# Provided passage start
Hope I'm not rambling too much. Any advice would be appreciated.

Edited to add: So far when tough issues have come up, we've just been honest and straightforward. I think probably that's what we'll do, but it's so hard to find the words.
post #2 of 6
I guess I will reply after all. Have you told her yet? I think being as straighforward, honest and simple is the best way to go. Kids are so open that they really pick up on things, so I am sure she already has a sense that something is going on. My question is, why don't you want her to go to the funeral? Four days after FIL's death our close friend who was also my dd's midwife died. They had stayed with us for about a month during her treatment and has been a regular part of my kid's lives, so this was a significant loss. My kid's attended her burial and I think it was helpful for dd to have closure. We did bring up to dd that FIL's spirit left his body when he died, because we felt we needed to help her name that "spark" that made FIL who he was. We also told her our personal beliefs about what happens when you die, as well as other ideas from different cultures and religions.
post #3 of 6
Thread Starter 
Pretty soon after I posted this I decided to talk to my husband about telling her. Meanwhile, I was out for a while, and when I came back, my husband was telling her and reading a book called Lifeways. She understood the situation, but was very uncomfortable with it. That is why we did not take her to the funeral (we suspected as much). Also because she was not very close to my husband's aunt and uncle - with a closer relationship, we would have taken her to the funeral.
# Provided passage end
# Supplied material start
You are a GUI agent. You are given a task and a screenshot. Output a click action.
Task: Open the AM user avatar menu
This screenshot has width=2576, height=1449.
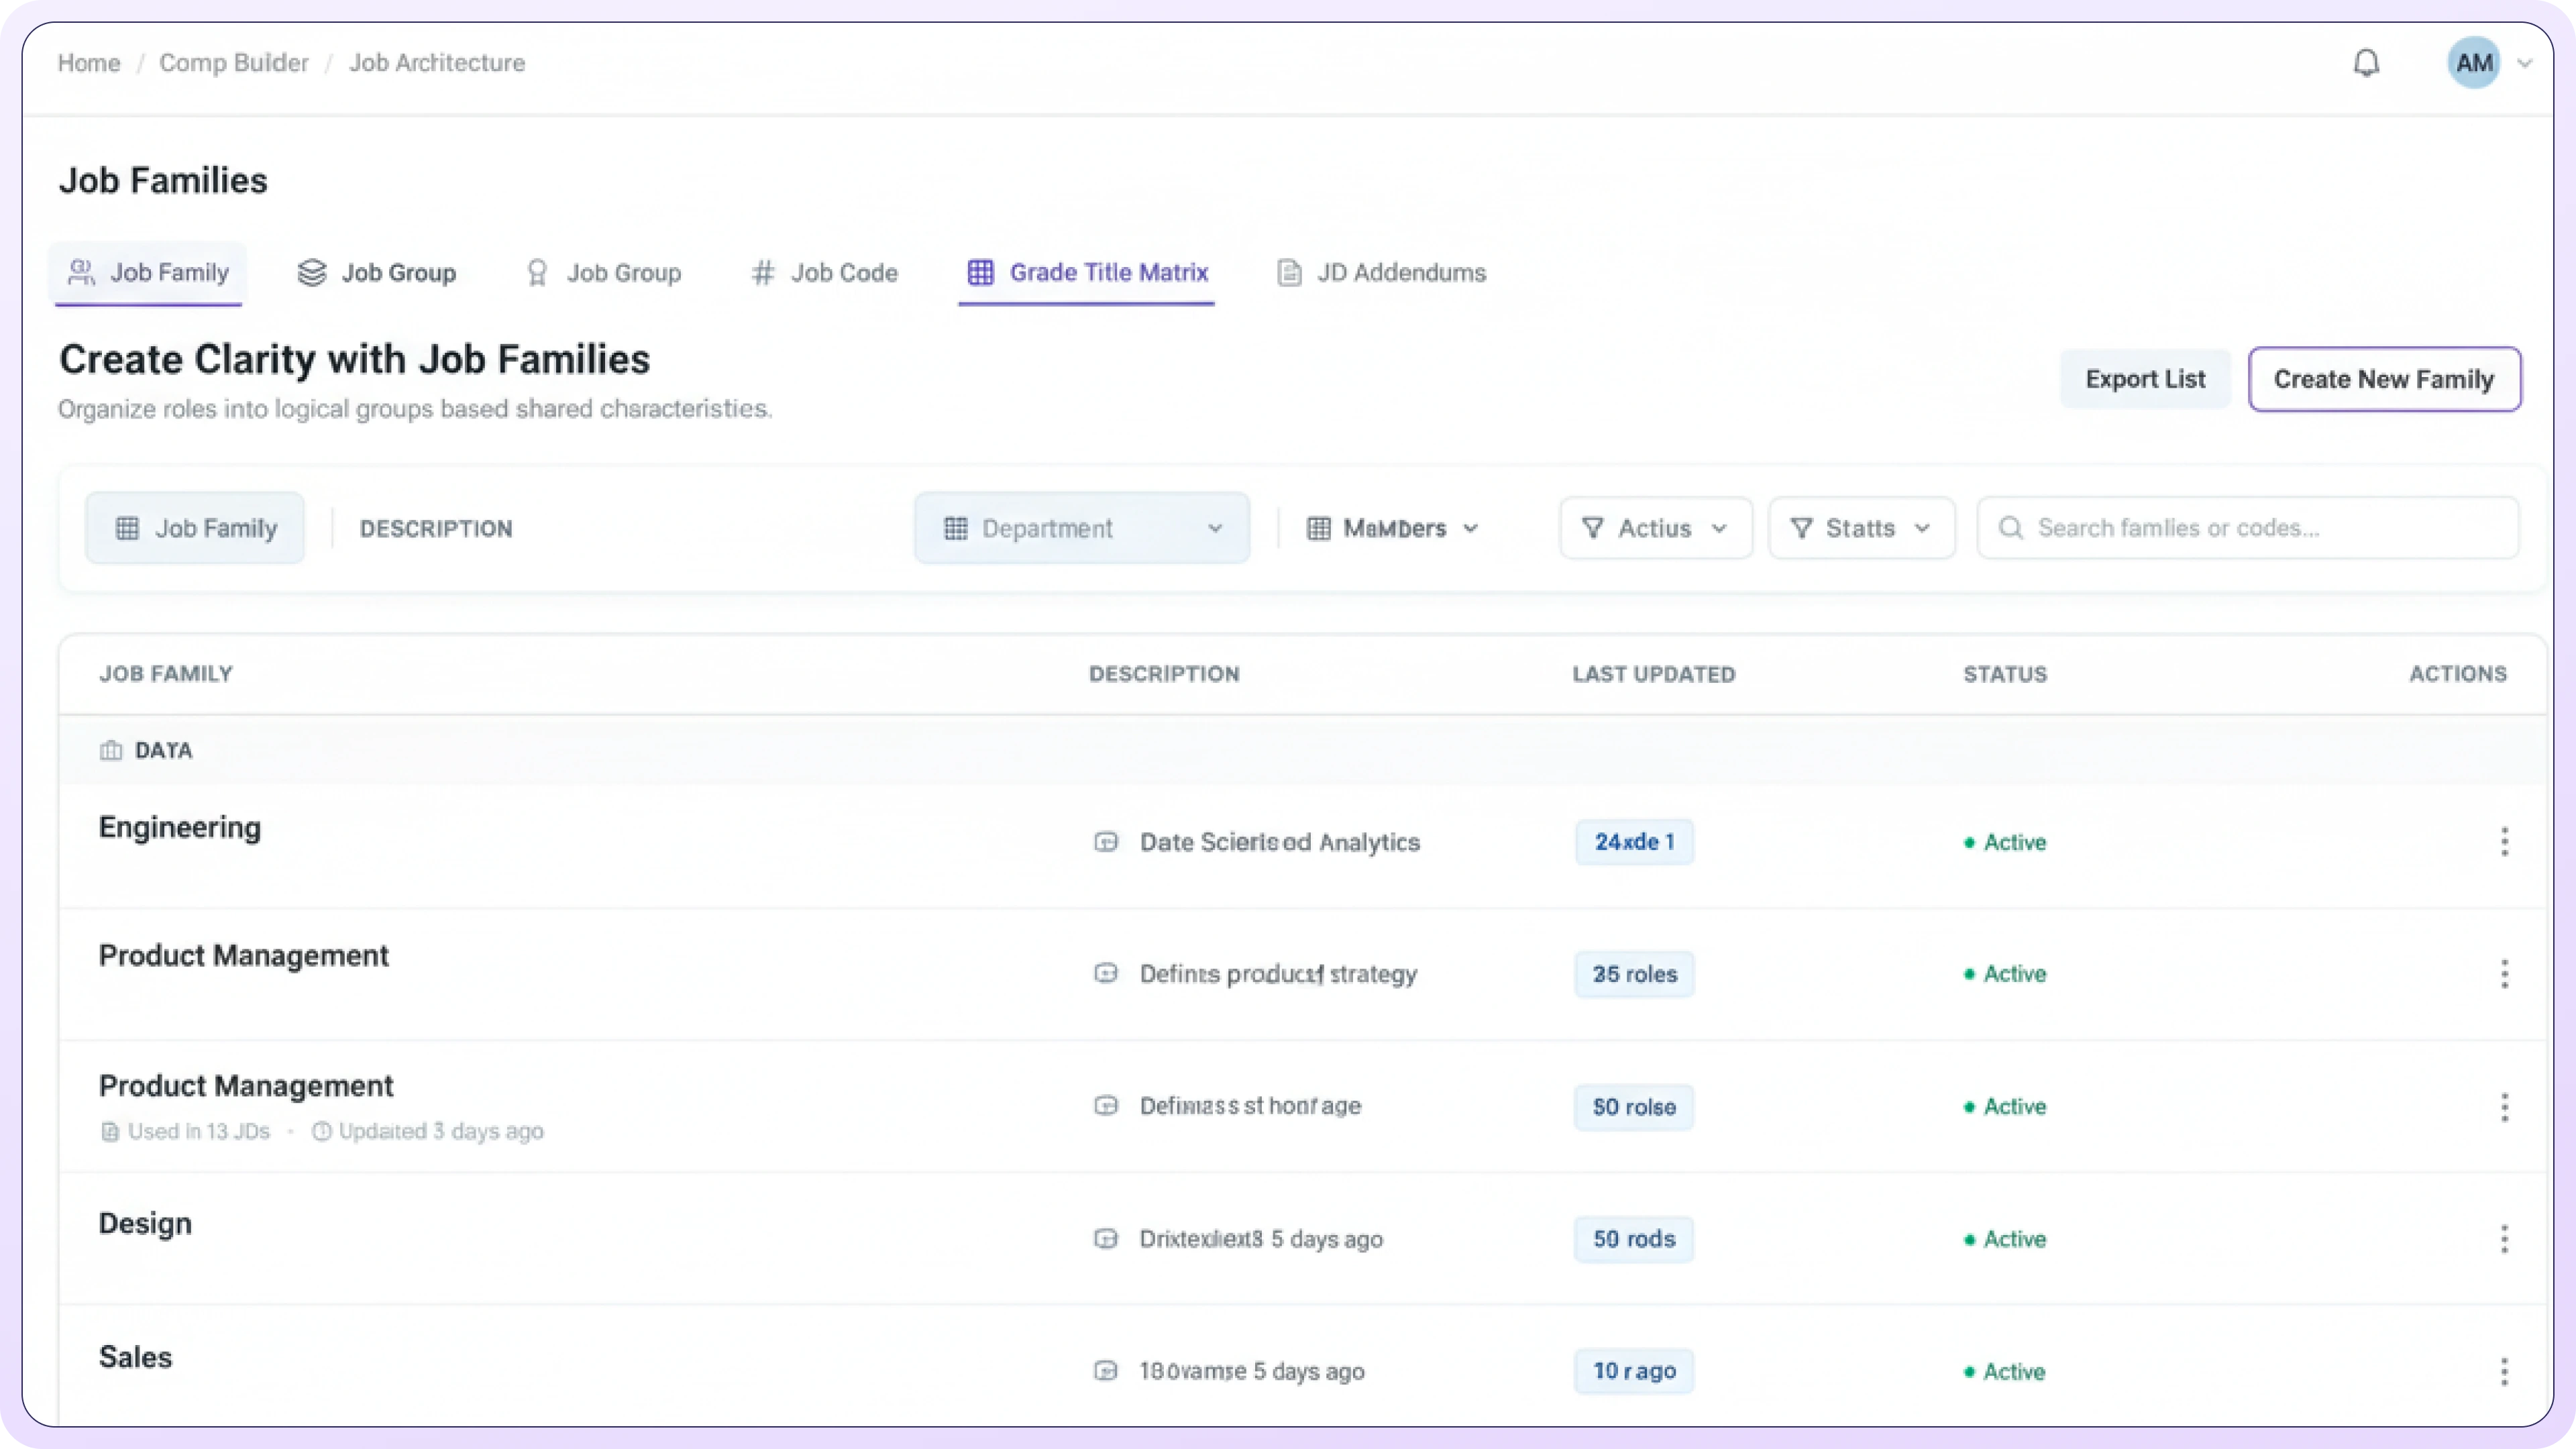pyautogui.click(x=2474, y=63)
# Supplied material end
Exercise tasks >>
**a.** Answer these questions about the forum thread on explaining a death to a young child, one answer per line:
(i) According to the edit to the first post, how have tough issues been handled so far?
(ii) In post #2, how many days after FIL's death did the close friend die?
(iii) What book was read to the child when she was told?
**b.** Write a continuation of the forum thread on explaining a death to a young child, starting from where it stops.

Responses in order >>
**a.**
(i) By being honest and straightforward.
(ii) Four days.
(iii) Lifeways.

**b.**
So, it turned out OK in the end - we were able to at least introduce the topic of death. Incidentally, out of hundreds of mourners, only about 3 families brought their smaller children (a total of maybe 5 kids) - interesting. But since the service was 1 1/2 hours long with little reminiscence about the people themselves and much talk about Christianity in general, I think that was OK. There was not a lot that 5 yr. olds would have understood.

Thanks for your reply! Probably this issue has been covered before - I should have checked the archives more thoroughly.
post #4 of 6
Thread Starter 
PS The book I mentioned is called "Lifetimes", not "Lifeways".
post #5 of 6
I will have to check out that book. Sounds like you guys handled in really well. I just wanted to make sure that you knew I asked about the funeral out of curiousity, with no judgement. Sounds like it was the right thing for her not to go.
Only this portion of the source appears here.